§ YOUR ASSIGNMENT:
Return only those lines of the listing that hold the word "IGHC".

##### DATA EXTRACTS

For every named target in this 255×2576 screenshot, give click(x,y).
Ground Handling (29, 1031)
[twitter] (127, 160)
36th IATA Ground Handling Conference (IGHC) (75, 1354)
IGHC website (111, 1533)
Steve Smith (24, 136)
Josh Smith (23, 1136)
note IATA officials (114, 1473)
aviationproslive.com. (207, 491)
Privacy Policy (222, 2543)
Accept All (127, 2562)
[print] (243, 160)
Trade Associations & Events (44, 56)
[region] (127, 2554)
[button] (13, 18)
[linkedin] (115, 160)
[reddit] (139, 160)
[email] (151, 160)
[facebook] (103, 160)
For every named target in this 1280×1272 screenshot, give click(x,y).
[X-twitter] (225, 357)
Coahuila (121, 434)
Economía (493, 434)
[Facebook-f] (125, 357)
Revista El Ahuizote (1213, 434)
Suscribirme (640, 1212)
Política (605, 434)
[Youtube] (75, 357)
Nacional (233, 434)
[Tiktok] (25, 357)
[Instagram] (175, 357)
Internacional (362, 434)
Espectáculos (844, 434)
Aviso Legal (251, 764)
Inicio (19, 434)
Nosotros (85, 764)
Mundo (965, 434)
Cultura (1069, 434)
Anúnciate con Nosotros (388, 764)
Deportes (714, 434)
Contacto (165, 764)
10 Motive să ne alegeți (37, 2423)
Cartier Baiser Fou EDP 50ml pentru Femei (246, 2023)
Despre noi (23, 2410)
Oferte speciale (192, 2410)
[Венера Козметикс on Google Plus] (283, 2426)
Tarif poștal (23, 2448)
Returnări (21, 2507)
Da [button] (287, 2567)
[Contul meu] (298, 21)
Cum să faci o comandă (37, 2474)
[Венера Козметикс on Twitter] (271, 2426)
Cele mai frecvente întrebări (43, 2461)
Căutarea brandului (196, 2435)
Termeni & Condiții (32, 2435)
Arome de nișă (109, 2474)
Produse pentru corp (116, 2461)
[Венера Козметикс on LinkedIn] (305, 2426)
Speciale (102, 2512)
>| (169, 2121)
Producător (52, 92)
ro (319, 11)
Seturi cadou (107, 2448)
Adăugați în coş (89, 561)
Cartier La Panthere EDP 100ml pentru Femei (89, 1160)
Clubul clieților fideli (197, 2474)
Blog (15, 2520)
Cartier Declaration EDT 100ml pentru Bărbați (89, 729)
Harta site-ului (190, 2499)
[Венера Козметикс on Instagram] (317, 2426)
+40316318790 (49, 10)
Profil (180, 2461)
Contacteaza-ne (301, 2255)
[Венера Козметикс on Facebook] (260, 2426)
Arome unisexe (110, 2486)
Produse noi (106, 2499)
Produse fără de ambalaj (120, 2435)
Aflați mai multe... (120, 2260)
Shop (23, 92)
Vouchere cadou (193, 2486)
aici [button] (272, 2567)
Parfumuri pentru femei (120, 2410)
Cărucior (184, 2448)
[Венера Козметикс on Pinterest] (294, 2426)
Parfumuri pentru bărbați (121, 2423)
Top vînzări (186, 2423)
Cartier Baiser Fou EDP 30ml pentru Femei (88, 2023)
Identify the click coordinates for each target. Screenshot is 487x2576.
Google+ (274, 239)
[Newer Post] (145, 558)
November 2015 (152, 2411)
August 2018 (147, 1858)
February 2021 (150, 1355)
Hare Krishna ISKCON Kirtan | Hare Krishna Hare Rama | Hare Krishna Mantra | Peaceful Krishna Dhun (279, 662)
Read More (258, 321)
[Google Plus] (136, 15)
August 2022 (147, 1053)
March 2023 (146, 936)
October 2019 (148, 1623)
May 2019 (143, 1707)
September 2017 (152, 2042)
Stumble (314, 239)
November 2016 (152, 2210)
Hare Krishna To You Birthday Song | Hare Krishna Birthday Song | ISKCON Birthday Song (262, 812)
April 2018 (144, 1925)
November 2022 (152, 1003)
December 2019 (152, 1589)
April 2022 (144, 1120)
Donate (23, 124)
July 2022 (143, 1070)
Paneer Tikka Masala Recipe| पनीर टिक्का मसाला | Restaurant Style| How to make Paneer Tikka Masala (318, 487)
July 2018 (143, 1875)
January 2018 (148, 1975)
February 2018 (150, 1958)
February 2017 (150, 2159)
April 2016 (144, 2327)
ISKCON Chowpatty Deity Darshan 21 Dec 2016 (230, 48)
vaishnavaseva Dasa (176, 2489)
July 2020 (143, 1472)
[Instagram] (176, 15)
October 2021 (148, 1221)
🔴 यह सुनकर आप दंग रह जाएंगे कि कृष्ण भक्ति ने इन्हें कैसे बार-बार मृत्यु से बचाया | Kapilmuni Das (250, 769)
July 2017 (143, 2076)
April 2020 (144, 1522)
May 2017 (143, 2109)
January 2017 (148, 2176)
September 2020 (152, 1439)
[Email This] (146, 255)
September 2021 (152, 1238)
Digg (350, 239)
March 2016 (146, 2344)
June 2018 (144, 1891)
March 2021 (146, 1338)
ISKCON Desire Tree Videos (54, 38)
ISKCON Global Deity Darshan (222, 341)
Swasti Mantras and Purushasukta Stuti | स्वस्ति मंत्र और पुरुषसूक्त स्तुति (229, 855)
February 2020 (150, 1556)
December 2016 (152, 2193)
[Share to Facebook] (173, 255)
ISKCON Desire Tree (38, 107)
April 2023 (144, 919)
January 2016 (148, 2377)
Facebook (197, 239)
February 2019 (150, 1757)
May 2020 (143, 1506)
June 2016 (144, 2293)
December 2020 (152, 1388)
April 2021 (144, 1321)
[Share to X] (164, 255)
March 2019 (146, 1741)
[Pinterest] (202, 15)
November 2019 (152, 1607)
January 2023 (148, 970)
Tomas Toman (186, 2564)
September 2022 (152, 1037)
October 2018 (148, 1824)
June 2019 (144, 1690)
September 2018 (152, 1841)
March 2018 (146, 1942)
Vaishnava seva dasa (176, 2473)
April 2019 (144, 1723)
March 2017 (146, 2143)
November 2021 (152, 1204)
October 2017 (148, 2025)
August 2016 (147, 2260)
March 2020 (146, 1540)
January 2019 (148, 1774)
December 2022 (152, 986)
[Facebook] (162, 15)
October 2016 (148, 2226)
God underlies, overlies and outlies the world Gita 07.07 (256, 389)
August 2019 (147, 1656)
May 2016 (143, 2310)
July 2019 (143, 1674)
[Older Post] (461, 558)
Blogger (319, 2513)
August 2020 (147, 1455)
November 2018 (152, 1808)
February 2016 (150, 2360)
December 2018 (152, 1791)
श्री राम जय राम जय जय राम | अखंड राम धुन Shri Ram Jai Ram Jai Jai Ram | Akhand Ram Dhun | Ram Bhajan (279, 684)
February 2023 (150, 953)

##########

§ SOLUTION FOR THIS EXERCISE:
36th IATA Ground Handling Conference (IGHC) (75, 1354)
IGHC website (111, 1533)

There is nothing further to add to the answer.